Shrinking – Crítica Série

Desde a sua fundação, a Apple TV+ tem nos entregado imenso conteúdo diversificado do que a maioria dos streamings propõem. Apesar de, em Portugal, ser um streaming ainda escondido do grande público, é impossível negar a grande qualidade que os seus mais recentes produtos apresentam.

Shrinking não é exceção. Com um elenco de luxo composto por: Jason Segel, Christa Miller, Jessica Williams, Harrison Ford, entre outros, esta série apresenta-nos um terapeuta em luto após a morte da sua mulher. Este terapeuta, Jimmy (interpretado por Jason Segel), após bater no fundo depois de ter perdido a sua mulher e ter piorado a sua relação com a filha, decide ignorar todas as regras da sua profissão para falar aos seus pacientes tudo o que pensa sobre eles. É então, que aquelas revelações trazem grandes mudanças para os pacientes como para o próprio.

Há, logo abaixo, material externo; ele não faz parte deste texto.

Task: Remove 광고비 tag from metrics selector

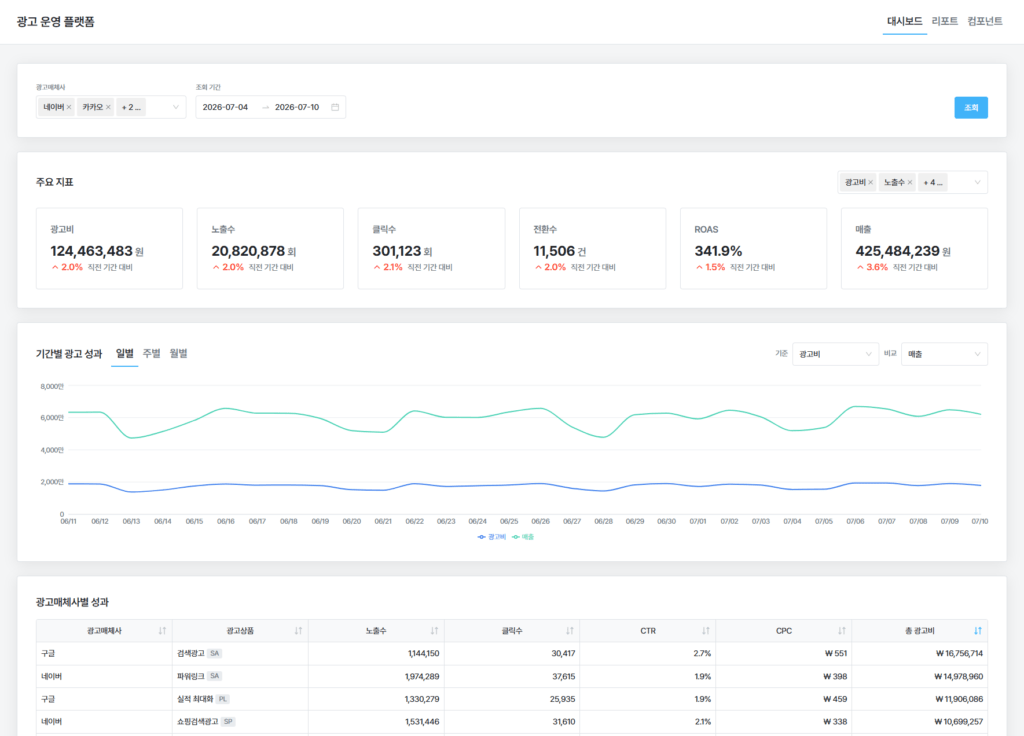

Esta série não é algo que ainda ninguém viu, para muitos ela aproxima-se de “After Life”, mas o que a torna tão especial é o foco que os personagens secundários têm e o seu desenvolvimento tanto nas suas próprias vidas como na vida de Jimmy. Um dos grandes pontos positivos desta produção, é o desenvolvimento que a série traz para cada personagem apresentado sem esquecer o real foco, a perda.

Quando analisamos os 10 episódios desta série, no final nem conseguimos distinguir quem eram as personagens secundárias dos figurantes. Isto porque a série conta de forma tão fluída que acaba por conectar todos os personagens e os seus problemas a momentos da vida de Jimmy e até a outros personagens. É difícil ver a série sem identificarmos logo um problema atual, e o que a série faz é logo apresentar uma “solução” ou uma lição de moral para podermos ver “a luz ao fundo do túnel”.

Outros personagens que ajudam Jimmy nesta jornada é Paul (Harrison Ford) e Gaby (Jessica Williams). Estes são os seus companheiros terapeutas do seu consultório. Cada um apresenta uma ajuda, um problema e uma solução para Jimmy nas diferentes situações que ele enfrenta ao decorrer da série. E quando falo em problema não é algo significativamente mau, mas sim uma espécie de aviso para que ele tenha um determinada atitude com a filha, ou que até mesmo serve para confrontar Jimmy com uma realidade.

Paul é o personagem mais velho, logo que encarna uma persona de sábio, teimoso e que é o que tem sempre a última palavra. As outras personagens vêm Paul como um conselheiro em momentos de aperto, mas existe momentos em que Paul é o que precisa desses conselhos e deixa-se apenas ficar por ser demasiado teimoso. Mas o desenvolvimento que ele tem, os dramas que apresenta na sua vida mesmo tendo aquele ar de quem não se preocupa com nada, e as ajudas que leva de Jimmy (que a pessoa que ele sente que não precisa de nada por ser aquele que o ajuda), levam Paul a ser um dos meus personagens favoritos.

© Apple TV

Gaby por outro lado, é aquele alívio cómico. E sim, parece irónico, mas ela é um alívio cômico numa série de comédia. Digo isto porque a série em si não apresenta sempre piadas ou momentos engraçados. Também envolve-se em momentos tensos de grande aperto e que por vezes, Gaby consegue sempre relaxar a situação e dar os melhores conselhos.

Um bom conselho que a série dá para os espetadores, e que conta muito bem a história de Jimmy, é que apesar de alguém estar no fundo do poço e fazer parecer que está tudo parecido, não podemos desistir e temos que confiar naqueles que no estão mais próximos e especialmente, nos nossos amigos. Pode parecer algo “cliché” mas é um verdadeiro salva-vidas.

Resumindo, Shrinking é uma série muito boa e super recomendo para todos verem. Envolve-se em temas profundos, aplicando boas lições e entretendo do inicio ao fim.

P.S Uma curiosidade desta série, é que Jason Segel para além de ator é também um dos criadores da série, juntamente com Bill Lawrence e o conhecido, Brett Goldstein de Ted Lasso.